I also believe that families aren't fully informed about what is available for their loved one who has a disability. If there are reviews, people assume knowledge in the extended family but there is no clear documented trail of information given or checks for understanding. People with disabilities can often be placed out of the locality so it isn't always easily for families to be able to access their loved one easily to check on their well-being. Families can be uninformed about their legal parameters and rights. For example - the next of kin needing to be aware that there is no will and death with money will mean probate. Many families have not been told this. The multiple systems of care are so complex to an outsider.
In addition, many professionals can be involved in a person's life to deal with a small aspect of their health and with no dedicated nominated person who joins up the threads, the individual can easily slip through the net. They need a nominated person who understands the system and what services are available and who can convey that clearly, on a regular basis, to family members outside of an intimidating review process (if indeed a review happens at all!).

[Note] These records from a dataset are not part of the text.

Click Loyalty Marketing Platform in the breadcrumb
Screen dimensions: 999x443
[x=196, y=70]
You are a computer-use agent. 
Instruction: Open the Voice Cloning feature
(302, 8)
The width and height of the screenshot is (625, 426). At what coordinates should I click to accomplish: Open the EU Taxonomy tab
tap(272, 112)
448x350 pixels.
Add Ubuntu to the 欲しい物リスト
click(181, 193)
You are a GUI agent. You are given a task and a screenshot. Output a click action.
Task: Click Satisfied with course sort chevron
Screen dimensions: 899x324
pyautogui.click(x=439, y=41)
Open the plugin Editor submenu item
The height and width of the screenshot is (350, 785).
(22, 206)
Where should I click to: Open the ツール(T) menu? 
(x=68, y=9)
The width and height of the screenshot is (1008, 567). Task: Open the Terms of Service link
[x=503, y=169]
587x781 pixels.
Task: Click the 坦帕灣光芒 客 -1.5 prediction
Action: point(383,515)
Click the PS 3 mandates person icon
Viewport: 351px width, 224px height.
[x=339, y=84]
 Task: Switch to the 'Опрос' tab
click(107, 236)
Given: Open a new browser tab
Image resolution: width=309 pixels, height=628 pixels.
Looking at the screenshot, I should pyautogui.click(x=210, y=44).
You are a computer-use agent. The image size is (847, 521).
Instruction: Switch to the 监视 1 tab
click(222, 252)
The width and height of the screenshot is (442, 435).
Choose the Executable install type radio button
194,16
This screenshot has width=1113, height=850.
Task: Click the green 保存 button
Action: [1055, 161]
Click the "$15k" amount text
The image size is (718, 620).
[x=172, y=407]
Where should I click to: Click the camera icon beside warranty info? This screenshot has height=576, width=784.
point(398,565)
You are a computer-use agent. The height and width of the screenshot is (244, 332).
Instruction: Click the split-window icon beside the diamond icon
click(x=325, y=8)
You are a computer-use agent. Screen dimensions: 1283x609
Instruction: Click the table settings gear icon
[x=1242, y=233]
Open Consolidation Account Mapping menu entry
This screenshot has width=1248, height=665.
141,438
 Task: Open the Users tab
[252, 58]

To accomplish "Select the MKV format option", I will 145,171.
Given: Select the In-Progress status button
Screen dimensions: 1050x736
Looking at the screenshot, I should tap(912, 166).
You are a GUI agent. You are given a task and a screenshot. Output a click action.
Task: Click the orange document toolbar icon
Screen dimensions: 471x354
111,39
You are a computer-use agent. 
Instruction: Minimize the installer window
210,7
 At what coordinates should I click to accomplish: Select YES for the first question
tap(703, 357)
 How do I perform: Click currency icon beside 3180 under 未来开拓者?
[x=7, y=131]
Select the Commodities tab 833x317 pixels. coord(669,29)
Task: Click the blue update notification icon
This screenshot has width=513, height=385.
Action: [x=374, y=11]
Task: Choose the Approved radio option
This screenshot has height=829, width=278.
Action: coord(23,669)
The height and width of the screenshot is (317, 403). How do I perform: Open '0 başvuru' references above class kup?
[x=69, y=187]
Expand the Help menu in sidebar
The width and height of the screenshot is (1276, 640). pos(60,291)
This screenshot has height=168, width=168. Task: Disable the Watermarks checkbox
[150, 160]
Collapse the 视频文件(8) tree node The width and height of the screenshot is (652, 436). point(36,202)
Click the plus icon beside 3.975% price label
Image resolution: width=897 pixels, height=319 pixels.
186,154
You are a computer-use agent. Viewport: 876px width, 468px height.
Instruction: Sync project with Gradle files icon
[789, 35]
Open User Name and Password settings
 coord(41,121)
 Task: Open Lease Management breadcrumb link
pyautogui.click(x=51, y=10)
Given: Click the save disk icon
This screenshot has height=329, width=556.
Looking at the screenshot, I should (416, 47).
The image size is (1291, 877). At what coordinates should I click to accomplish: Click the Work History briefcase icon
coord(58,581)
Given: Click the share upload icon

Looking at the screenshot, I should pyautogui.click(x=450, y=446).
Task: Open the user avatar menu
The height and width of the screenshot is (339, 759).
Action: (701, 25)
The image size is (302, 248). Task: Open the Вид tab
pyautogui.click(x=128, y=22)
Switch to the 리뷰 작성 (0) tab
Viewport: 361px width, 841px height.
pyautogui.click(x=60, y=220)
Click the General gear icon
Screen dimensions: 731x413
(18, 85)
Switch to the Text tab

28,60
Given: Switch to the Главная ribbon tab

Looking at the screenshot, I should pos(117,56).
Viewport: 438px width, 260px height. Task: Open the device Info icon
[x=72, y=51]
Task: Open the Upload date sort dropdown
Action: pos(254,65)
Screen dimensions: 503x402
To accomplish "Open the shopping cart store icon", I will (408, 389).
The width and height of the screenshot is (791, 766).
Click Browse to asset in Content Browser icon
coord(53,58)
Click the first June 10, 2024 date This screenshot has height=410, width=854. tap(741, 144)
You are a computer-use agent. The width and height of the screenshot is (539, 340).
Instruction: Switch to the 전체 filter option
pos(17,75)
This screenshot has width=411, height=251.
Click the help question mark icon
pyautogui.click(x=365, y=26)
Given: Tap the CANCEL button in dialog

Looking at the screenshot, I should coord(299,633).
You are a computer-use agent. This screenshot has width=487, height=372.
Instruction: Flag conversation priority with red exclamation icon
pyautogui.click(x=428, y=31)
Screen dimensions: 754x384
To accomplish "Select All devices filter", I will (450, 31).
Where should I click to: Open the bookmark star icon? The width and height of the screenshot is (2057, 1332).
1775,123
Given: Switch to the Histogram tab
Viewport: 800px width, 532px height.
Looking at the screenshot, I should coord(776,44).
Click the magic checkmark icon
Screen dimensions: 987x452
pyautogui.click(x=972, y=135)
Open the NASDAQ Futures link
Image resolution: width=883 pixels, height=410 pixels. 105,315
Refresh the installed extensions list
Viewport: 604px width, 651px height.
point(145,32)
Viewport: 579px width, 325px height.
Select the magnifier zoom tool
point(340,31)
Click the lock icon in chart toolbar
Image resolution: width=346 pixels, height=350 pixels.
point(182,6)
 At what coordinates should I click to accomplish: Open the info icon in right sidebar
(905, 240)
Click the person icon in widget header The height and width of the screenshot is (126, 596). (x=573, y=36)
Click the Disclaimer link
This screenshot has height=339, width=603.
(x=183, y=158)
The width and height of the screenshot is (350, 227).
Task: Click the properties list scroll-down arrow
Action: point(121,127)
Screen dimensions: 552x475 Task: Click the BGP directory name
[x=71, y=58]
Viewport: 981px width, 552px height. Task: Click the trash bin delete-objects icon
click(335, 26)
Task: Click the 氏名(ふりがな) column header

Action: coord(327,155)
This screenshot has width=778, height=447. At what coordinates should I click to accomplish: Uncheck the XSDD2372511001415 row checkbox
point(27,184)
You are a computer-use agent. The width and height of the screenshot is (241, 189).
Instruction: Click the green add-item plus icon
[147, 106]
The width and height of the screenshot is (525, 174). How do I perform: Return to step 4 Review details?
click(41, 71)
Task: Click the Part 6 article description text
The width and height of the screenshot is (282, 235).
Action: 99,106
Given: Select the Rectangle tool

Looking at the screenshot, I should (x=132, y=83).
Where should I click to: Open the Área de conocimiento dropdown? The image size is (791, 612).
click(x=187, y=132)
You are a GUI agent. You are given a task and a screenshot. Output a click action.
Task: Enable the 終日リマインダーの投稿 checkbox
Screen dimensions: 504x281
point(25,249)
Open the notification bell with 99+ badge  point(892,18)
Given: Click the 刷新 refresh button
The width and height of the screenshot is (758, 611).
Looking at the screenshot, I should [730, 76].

I submitted a two page letter of our experiences of staying at the hospital while my uncle was dying. I was told by the NHS team that they had lessons to learn about coping with people with learning disabilities on the wards. They want to use the data as part of a training workshop they now know they need to put on to equip staff with updated skills. I trust that this is a positive, albeit small, legacy for others in that hospital - if indeed they follow through with it. It would appear that we all have to do our little bit not only via legislation but also grassroots responses such as mine.
A life compromised by prejudice, ignorance, apathy, or a lack of robust systems, resources, or love should never be an acceptable excuse for poor quality of care.
Regards Maria
Hello Maria
Thanks again for your thoughtful and thought-provoking reply. Just to add, do you know about Mencap's death by indifference campaign? http://www.mencap.org.uk/campaigns/take-action/death-indifference.
We're holding a conference on Oct 16 on learning the lessons from the Winterbourne reviews - keep an eye out for booking details on the VODG website. If you'd like to attend this event as our guest you'd be very welcome.